L’auteur a quelques belles pages sûr la littérature et l’art contemporains, nés de l’influence décourageante et démoralisatrice de Faust, ou plutôt, dirions-nous, des mêmes influences dont est né Faust. Au résumé, le siècle est devenu contradictoire ; « les antinomies entre le fantôme et le vrai, entre l’art et la vie, se donnent carrière. On ne croit plus. On veut croire à quelque chose, et on ne sait : la raison a trouvé le néant… À la poésie fugitive et voltairienne, succède la poésie de la douleur et du néant. La réalité reste une énigme, le plaisir une apparence labile, sous laquelle il n’y a rien de réel que la douleur. Les formes changent, le doute reste. Voilà que naît le scepticisme, qui abîme le monde théologico-métaphysique, inaugurant le règne de l’aride vérité, du réel. D’où l’aspiration à l’infini, et l’éclosion d’une poésie philosophique, lyrique et triste. »

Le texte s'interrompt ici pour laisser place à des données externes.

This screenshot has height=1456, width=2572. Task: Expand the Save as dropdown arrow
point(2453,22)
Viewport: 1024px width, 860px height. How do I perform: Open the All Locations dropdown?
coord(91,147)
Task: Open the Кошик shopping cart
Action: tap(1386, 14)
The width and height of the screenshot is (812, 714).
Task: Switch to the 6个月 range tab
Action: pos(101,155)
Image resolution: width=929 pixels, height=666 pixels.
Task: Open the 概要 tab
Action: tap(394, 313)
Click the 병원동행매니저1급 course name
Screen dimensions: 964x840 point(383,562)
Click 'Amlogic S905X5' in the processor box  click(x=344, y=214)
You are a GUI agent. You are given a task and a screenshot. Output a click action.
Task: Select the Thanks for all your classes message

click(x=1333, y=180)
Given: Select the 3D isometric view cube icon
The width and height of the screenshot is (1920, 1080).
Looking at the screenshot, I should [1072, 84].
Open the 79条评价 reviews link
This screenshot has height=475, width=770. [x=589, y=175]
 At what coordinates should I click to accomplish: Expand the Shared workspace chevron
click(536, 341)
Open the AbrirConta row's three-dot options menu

N’y a-t-il pas moyen de sortir de cette impasse terrible ? Peut-être, quand on aura bien compris les causes de cette philosophie morbide. M. Menza nous paraît, en ce qui concerne l’auteur de Job, avoir mis le doigt sur la plaie. C’est scientifiquement qu’il explique et réfute son doute. « Le principal défaut de la trilogie rapisardienne a été celui de s’arrêter, comme l’ont fait Buckle, Spencer, St. Mill, Darwin, Renan, devant une cause première et inaccessible de l’univers, et d’avoir fait de l’inconnaissable une espèce stable des choses, un monde à part, et non la somme de ces lois qui se soustraient pour le moment à la science, monde qui appartient lui-même à la phénoménalité naturelle… Cette révolte contre la nature vient d’une intelligence incomplète de ses lois, et cette attitude romantique, qui met d’un côté la nature, et de l’autre la conscience, et les retourne l’une contre l’autre, est le résultat des vieilles philosophies… Dans la nature, Rapisardi ne voit que la fatalité des lois mécaniques, et dans la conscience, que ce qu’il appelle sa douleur. Il juge la nature au nom de la conscience, parce que, nous ne dirons pas qu’il ne sait, mais qu’il ne peut comprendre ni l’une ni l’autre ; et il demande à la nature ce qu’elle ne peut pas lui donner. C’est ici la cause de cette doctrine funeste, qui, déplaçant les relations de la vie humaine avec la vie cosmique, empoisonna tant de poètes : trouvant la douleur dans l’existence, et n’en comprenant pas le sens, ils s’égarèrent dans un pessimisme faux, né d’une fausse conception de la nature et de la conscience. »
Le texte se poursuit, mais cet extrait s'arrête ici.